[Collected data entries]

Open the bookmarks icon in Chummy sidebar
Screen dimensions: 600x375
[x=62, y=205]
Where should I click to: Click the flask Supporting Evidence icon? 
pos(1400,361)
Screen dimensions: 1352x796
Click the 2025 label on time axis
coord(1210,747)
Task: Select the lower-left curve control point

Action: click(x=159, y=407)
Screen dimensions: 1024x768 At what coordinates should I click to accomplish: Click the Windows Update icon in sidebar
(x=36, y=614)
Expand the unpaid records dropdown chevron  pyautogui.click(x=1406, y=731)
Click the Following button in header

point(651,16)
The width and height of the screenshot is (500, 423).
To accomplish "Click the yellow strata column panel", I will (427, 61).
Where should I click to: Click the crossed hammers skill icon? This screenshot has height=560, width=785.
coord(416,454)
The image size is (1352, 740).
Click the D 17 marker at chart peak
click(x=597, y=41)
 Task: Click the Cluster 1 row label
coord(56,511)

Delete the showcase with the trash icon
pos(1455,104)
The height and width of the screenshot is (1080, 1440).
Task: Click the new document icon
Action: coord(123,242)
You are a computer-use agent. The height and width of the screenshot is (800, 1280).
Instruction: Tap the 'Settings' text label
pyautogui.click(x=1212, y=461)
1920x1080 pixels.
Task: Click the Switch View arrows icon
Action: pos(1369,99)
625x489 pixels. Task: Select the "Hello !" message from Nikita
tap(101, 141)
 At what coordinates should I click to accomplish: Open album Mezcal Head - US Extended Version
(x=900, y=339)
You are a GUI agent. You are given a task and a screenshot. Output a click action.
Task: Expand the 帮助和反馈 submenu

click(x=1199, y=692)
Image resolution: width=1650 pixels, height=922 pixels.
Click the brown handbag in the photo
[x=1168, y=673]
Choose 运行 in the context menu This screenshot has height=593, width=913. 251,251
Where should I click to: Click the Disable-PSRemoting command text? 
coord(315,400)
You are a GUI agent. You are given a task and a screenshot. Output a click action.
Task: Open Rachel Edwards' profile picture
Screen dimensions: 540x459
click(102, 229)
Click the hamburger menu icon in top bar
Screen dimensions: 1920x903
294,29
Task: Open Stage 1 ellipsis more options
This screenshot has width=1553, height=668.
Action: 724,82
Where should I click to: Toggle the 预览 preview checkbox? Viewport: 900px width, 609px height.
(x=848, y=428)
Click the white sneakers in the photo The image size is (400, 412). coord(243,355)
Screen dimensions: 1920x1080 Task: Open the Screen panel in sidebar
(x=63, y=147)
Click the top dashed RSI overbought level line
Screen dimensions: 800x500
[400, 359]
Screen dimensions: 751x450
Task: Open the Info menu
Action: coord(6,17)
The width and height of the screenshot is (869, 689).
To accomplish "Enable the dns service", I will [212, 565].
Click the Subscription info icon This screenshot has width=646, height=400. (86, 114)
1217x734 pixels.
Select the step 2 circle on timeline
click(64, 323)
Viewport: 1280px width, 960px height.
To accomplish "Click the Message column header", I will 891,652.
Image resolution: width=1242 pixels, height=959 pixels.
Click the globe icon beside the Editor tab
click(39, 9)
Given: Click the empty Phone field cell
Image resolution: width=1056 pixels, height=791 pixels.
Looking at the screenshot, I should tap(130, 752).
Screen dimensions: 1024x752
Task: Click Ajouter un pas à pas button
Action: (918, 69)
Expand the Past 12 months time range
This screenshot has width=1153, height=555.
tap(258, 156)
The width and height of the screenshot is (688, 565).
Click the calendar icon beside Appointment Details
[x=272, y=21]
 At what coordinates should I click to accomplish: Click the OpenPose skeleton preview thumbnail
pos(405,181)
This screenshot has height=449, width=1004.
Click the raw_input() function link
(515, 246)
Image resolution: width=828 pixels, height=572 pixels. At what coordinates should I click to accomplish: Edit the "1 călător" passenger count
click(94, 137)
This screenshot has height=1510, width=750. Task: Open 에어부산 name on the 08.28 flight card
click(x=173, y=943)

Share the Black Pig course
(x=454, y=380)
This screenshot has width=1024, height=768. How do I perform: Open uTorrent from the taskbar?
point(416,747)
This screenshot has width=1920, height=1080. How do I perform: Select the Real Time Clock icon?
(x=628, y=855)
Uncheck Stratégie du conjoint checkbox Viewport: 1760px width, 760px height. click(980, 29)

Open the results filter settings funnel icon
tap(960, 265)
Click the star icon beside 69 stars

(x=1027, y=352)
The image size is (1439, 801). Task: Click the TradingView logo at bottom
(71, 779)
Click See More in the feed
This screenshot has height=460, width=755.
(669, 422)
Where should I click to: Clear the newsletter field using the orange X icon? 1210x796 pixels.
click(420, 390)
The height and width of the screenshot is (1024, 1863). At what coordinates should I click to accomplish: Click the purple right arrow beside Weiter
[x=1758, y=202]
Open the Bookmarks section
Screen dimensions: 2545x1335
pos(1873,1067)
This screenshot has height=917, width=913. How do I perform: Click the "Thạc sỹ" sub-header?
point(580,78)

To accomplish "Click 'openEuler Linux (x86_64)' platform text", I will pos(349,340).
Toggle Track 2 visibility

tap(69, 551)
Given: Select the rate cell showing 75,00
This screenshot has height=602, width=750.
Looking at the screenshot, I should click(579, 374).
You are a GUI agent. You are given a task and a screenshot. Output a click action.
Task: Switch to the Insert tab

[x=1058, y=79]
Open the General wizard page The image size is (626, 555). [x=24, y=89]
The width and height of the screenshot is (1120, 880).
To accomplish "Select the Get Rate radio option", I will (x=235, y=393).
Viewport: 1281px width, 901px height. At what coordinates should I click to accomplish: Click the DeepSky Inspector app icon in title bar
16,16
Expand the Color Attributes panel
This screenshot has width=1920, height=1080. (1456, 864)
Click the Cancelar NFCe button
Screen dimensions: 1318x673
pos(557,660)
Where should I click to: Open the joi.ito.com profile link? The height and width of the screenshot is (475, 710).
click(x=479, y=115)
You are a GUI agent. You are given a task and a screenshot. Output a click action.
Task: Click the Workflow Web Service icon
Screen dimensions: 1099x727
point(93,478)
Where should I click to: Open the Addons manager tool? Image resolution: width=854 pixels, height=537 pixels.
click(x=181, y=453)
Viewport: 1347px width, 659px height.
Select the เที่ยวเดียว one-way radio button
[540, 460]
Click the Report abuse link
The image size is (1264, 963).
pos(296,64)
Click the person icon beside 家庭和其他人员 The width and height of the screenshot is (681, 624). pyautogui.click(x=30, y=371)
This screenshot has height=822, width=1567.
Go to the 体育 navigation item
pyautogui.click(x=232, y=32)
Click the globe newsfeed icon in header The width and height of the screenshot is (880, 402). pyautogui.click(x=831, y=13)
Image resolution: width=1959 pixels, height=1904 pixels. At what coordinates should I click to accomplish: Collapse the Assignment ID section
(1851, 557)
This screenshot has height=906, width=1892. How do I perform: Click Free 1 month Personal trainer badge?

• **What is required**
Reproduce every line of the material above with no changes at all.

• **Reply**
Open the bookmarks icon in Chummy sidebar
Screen dimensions: 600x375
[x=62, y=205]
Where should I click to: Click the flask Supporting Evidence icon? 
pos(1400,361)
Screen dimensions: 1352x796
Click the 2025 label on time axis
coord(1210,747)
Task: Select the lower-left curve control point

Action: click(x=159, y=407)
Screen dimensions: 1024x768 At what coordinates should I click to accomplish: Click the Windows Update icon in sidebar
(x=36, y=614)
Expand the unpaid records dropdown chevron  pyautogui.click(x=1406, y=731)
Click the Following button in header

point(651,16)
The width and height of the screenshot is (500, 423).
To accomplish "Click the yellow strata column panel", I will (427, 61).
Where should I click to: Click the crossed hammers skill icon? This screenshot has height=560, width=785.
coord(416,454)
The image size is (1352, 740).
Click the D 17 marker at chart peak
click(x=597, y=41)
 Task: Click the Cluster 1 row label
coord(56,511)

Delete the showcase with the trash icon
pos(1455,104)
The height and width of the screenshot is (1080, 1440).
Task: Click the new document icon
Action: coord(123,242)
You are a computer-use agent. The height and width of the screenshot is (800, 1280).
Instruction: Tap the 'Settings' text label
pyautogui.click(x=1212, y=461)
1920x1080 pixels.
Task: Click the Switch View arrows icon
Action: pos(1369,99)
625x489 pixels. Task: Select the "Hello !" message from Nikita
tap(101, 141)
 At what coordinates should I click to accomplish: Open album Mezcal Head - US Extended Version
(x=900, y=339)
You are a GUI agent. You are given a task and a screenshot. Output a click action.
Task: Expand the 帮助和反馈 submenu

click(x=1199, y=692)
Image resolution: width=1650 pixels, height=922 pixels.
Click the brown handbag in the photo
[x=1168, y=673]
Choose 运行 in the context menu This screenshot has height=593, width=913. 251,251
Where should I click to: Click the Disable-PSRemoting command text? 
coord(315,400)
You are a GUI agent. You are given a task and a screenshot. Output a click action.
Task: Open Rachel Edwards' profile picture
Screen dimensions: 540x459
click(102, 229)
Click the hamburger menu icon in top bar
Screen dimensions: 1920x903
294,29
Task: Open Stage 1 ellipsis more options
This screenshot has width=1553, height=668.
Action: 724,82
Where should I click to: Toggle the 预览 preview checkbox? Viewport: 900px width, 609px height.
(x=848, y=428)
Click the white sneakers in the photo The image size is (400, 412). coord(243,355)
Screen dimensions: 1920x1080 Task: Open the Screen panel in sidebar
(x=63, y=147)
Click the top dashed RSI overbought level line
Screen dimensions: 800x500
[400, 359]
Screen dimensions: 751x450
Task: Open the Info menu
Action: coord(6,17)
The width and height of the screenshot is (869, 689).
To accomplish "Enable the dns service", I will [212, 565].
Click the Subscription info icon This screenshot has width=646, height=400. (86, 114)
1217x734 pixels.
Select the step 2 circle on timeline
click(64, 323)
Viewport: 1280px width, 960px height.
To accomplish "Click the Message column header", I will 891,652.
Image resolution: width=1242 pixels, height=959 pixels.
Click the globe icon beside the Editor tab
click(39, 9)
Given: Click the empty Phone field cell
Image resolution: width=1056 pixels, height=791 pixels.
Looking at the screenshot, I should tap(130, 752).
Screen dimensions: 1024x752
Task: Click Ajouter un pas à pas button
Action: (918, 69)
Expand the Past 12 months time range
This screenshot has width=1153, height=555.
tap(258, 156)
The width and height of the screenshot is (688, 565).
Click the calendar icon beside Appointment Details
[x=272, y=21]
 At what coordinates should I click to accomplish: Click the OpenPose skeleton preview thumbnail
pos(405,181)
This screenshot has height=449, width=1004.
Click the raw_input() function link
(515, 246)
Image resolution: width=828 pixels, height=572 pixels. At what coordinates should I click to accomplish: Edit the "1 călător" passenger count
click(94, 137)
This screenshot has height=1510, width=750. Task: Open 에어부산 name on the 08.28 flight card
click(x=173, y=943)

Share the Black Pig course
(x=454, y=380)
This screenshot has width=1024, height=768. How do I perform: Open uTorrent from the taskbar?
point(416,747)
This screenshot has width=1920, height=1080. How do I perform: Select the Real Time Clock icon?
(x=628, y=855)
Uncheck Stratégie du conjoint checkbox Viewport: 1760px width, 760px height. click(980, 29)

Open the results filter settings funnel icon
tap(960, 265)
Click the star icon beside 69 stars

(x=1027, y=352)
The image size is (1439, 801). Task: Click the TradingView logo at bottom
(71, 779)
Click See More in the feed
This screenshot has height=460, width=755.
(669, 422)
Where should I click to: Clear the newsletter field using the orange X icon? 1210x796 pixels.
click(420, 390)
The height and width of the screenshot is (1024, 1863). At what coordinates should I click to accomplish: Click the purple right arrow beside Weiter
[x=1758, y=202]
Open the Bookmarks section
Screen dimensions: 2545x1335
pos(1873,1067)
This screenshot has height=917, width=913. How do I perform: Click the "Thạc sỹ" sub-header?
point(580,78)

To accomplish "Click 'openEuler Linux (x86_64)' platform text", I will pos(349,340).
Toggle Track 2 visibility

tap(69, 551)
Given: Select the rate cell showing 75,00
This screenshot has height=602, width=750.
Looking at the screenshot, I should click(579, 374).
You are a GUI agent. You are given a task and a screenshot. Output a click action.
Task: Switch to the Insert tab

[x=1058, y=79]
Open the General wizard page The image size is (626, 555). [x=24, y=89]
The width and height of the screenshot is (1120, 880).
To accomplish "Select the Get Rate radio option", I will (x=235, y=393).
Viewport: 1281px width, 901px height. At what coordinates should I click to accomplish: Click the DeepSky Inspector app icon in title bar
16,16
Expand the Color Attributes panel
This screenshot has width=1920, height=1080. (1456, 864)
Click the Cancelar NFCe button
Screen dimensions: 1318x673
pos(557,660)
Where should I click to: Open the joi.ito.com profile link? The height and width of the screenshot is (475, 710).
click(x=479, y=115)
You are a GUI agent. You are given a task and a screenshot. Output a click action.
Task: Click the Workflow Web Service icon
Screen dimensions: 1099x727
point(93,478)
Where should I click to: Open the Addons manager tool? Image resolution: width=854 pixels, height=537 pixels.
click(x=181, y=453)
Viewport: 1347px width, 659px height.
Select the เที่ยวเดียว one-way radio button
[540, 460]
Click the Report abuse link
The image size is (1264, 963).
pos(296,64)
Click the person icon beside 家庭和其他人员 The width and height of the screenshot is (681, 624). pyautogui.click(x=30, y=371)
This screenshot has height=822, width=1567.
Go to the 体育 navigation item
pyautogui.click(x=232, y=32)
Click the globe newsfeed icon in header The width and height of the screenshot is (880, 402). pyautogui.click(x=831, y=13)
Image resolution: width=1959 pixels, height=1904 pixels. At what coordinates should I click to accomplish: Collapse the Assignment ID section
(1851, 557)
This screenshot has height=906, width=1892. How do I perform: Click Free 1 month Personal trainer badge?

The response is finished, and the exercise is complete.